_Your objective_
Replace "To accomplish" with "To carry out" in the listing from its start through the line containing "is tap(21, 348).", and return only those lines with nothing else changed.

□ □ □ □

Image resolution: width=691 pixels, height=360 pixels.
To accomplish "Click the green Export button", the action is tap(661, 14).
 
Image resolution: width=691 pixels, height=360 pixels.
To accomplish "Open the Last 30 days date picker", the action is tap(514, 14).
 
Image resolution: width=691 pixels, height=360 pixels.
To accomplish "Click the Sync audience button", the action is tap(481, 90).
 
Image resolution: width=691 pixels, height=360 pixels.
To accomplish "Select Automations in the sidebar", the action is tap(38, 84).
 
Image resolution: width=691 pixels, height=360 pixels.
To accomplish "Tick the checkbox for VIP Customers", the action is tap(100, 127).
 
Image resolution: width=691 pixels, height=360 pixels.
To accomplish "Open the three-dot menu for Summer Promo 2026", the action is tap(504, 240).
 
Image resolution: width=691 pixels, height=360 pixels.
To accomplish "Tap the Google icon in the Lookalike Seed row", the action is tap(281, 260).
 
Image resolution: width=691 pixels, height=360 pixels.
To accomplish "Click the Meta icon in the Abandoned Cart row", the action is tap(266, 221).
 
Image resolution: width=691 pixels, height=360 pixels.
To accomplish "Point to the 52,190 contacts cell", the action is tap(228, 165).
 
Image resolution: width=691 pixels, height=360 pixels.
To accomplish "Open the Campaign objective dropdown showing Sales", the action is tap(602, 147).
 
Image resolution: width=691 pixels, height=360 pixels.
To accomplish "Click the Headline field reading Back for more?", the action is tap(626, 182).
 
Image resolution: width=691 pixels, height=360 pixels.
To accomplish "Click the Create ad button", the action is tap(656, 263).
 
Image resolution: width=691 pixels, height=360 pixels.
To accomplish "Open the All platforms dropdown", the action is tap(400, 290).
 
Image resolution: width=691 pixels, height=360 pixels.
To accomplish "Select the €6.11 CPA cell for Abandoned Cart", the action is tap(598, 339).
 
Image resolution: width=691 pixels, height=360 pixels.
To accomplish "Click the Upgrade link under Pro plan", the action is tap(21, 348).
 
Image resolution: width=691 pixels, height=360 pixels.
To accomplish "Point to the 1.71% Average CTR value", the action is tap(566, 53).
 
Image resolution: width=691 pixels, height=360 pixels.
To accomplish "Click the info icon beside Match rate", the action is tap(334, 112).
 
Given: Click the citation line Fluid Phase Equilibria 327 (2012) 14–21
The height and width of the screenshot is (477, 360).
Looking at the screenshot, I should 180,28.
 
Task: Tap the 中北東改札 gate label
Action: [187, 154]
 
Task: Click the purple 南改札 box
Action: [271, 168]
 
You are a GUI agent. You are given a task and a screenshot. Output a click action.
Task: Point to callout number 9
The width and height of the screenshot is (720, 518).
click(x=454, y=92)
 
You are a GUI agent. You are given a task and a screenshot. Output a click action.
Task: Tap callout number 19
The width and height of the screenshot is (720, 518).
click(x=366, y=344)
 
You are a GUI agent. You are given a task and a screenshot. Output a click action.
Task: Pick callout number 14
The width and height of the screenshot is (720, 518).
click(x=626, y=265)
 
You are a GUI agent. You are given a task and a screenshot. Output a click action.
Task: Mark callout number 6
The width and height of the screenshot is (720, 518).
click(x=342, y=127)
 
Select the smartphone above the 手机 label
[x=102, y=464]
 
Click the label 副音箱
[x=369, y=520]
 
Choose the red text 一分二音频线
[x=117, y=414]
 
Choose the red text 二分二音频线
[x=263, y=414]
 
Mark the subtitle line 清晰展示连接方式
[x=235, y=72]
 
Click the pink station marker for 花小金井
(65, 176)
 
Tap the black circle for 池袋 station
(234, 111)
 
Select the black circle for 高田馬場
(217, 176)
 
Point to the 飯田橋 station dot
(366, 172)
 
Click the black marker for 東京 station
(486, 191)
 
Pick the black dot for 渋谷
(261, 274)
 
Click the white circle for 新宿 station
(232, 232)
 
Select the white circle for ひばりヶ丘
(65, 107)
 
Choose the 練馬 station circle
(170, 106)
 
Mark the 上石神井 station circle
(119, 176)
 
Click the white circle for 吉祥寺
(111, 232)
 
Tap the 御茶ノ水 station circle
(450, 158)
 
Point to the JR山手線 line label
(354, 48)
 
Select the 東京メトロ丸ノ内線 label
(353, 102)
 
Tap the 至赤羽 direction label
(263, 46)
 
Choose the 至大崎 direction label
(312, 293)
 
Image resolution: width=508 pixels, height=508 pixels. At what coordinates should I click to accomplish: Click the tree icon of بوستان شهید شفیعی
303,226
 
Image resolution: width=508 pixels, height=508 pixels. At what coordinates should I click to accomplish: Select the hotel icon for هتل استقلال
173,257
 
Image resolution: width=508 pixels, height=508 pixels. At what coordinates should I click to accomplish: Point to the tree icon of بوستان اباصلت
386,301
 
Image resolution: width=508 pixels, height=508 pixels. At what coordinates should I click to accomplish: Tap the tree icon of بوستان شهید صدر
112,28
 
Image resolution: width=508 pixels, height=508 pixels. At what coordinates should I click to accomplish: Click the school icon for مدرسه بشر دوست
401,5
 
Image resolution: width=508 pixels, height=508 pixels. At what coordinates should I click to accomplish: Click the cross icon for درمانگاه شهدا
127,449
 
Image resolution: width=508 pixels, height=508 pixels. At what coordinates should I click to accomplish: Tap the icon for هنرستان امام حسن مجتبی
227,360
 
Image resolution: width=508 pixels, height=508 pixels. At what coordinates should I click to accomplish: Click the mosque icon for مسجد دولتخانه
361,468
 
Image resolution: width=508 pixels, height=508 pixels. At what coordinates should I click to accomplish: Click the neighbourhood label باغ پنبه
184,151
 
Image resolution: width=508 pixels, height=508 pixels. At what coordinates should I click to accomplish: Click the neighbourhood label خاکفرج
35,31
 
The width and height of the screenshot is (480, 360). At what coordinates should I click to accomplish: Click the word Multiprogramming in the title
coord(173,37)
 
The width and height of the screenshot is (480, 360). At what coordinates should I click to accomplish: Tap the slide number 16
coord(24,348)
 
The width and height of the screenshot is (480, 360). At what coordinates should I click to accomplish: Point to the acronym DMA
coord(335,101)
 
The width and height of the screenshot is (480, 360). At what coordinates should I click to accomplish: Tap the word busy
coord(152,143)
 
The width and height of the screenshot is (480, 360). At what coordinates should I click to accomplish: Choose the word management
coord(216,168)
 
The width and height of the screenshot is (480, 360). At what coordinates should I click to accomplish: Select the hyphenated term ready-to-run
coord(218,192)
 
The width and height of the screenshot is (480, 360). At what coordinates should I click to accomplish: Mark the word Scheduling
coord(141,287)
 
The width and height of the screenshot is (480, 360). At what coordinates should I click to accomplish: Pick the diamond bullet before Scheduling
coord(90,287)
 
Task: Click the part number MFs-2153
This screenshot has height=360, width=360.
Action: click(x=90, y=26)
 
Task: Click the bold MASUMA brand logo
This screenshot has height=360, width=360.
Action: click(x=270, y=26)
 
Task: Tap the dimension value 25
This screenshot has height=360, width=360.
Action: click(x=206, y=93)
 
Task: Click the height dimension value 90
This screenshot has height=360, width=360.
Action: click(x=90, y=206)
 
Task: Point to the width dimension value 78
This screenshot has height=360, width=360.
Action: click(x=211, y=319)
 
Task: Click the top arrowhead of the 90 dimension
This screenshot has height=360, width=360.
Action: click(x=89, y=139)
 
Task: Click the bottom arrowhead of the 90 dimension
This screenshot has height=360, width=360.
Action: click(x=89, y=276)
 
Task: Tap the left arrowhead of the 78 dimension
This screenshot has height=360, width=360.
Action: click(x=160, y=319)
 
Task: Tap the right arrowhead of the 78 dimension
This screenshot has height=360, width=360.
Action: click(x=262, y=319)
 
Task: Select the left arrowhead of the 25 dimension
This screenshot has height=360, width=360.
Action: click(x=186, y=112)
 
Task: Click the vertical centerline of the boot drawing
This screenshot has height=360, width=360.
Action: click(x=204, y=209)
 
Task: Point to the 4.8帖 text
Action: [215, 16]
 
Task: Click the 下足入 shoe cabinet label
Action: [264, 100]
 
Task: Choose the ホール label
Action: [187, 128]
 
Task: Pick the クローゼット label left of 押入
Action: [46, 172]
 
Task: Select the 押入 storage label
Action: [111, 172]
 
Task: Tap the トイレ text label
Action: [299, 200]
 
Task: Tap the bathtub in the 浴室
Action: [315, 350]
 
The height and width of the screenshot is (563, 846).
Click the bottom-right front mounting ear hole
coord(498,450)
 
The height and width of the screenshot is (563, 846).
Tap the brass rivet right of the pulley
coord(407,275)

□ □ □ □

_Complete output_
Image resolution: width=691 pixels, height=360 pixels.
To carry out "Click the green Export button", the action is tap(661, 14).
 
Image resolution: width=691 pixels, height=360 pixels.
To carry out "Open the Last 30 days date picker", the action is tap(514, 14).
 
Image resolution: width=691 pixels, height=360 pixels.
To carry out "Click the Sync audience button", the action is tap(481, 90).
 
Image resolution: width=691 pixels, height=360 pixels.
To carry out "Select Automations in the sidebar", the action is tap(38, 84).
 
Image resolution: width=691 pixels, height=360 pixels.
To carry out "Tick the checkbox for VIP Customers", the action is tap(100, 127).
 
Image resolution: width=691 pixels, height=360 pixels.
To carry out "Open the three-dot menu for Summer Promo 2026", the action is tap(504, 240).
 
Image resolution: width=691 pixels, height=360 pixels.
To carry out "Tap the Google icon in the Lookalike Seed row", the action is tap(281, 260).
 
Image resolution: width=691 pixels, height=360 pixels.
To carry out "Click the Meta icon in the Abandoned Cart row", the action is tap(266, 221).
 
Image resolution: width=691 pixels, height=360 pixels.
To carry out "Point to the 52,190 contacts cell", the action is tap(228, 165).
 
Image resolution: width=691 pixels, height=360 pixels.
To carry out "Open the Campaign objective dropdown showing Sales", the action is tap(602, 147).
 
Image resolution: width=691 pixels, height=360 pixels.
To carry out "Click the Headline field reading Back for more?", the action is tap(626, 182).
 
Image resolution: width=691 pixels, height=360 pixels.
To carry out "Click the Create ad button", the action is tap(656, 263).
 
Image resolution: width=691 pixels, height=360 pixels.
To carry out "Open the All platforms dropdown", the action is tap(400, 290).
 
Image resolution: width=691 pixels, height=360 pixels.
To carry out "Select the €6.11 CPA cell for Abandoned Cart", the action is tap(598, 339).
 
Image resolution: width=691 pixels, height=360 pixels.
To carry out "Click the Upgrade link under Pro plan", the action is tap(21, 348).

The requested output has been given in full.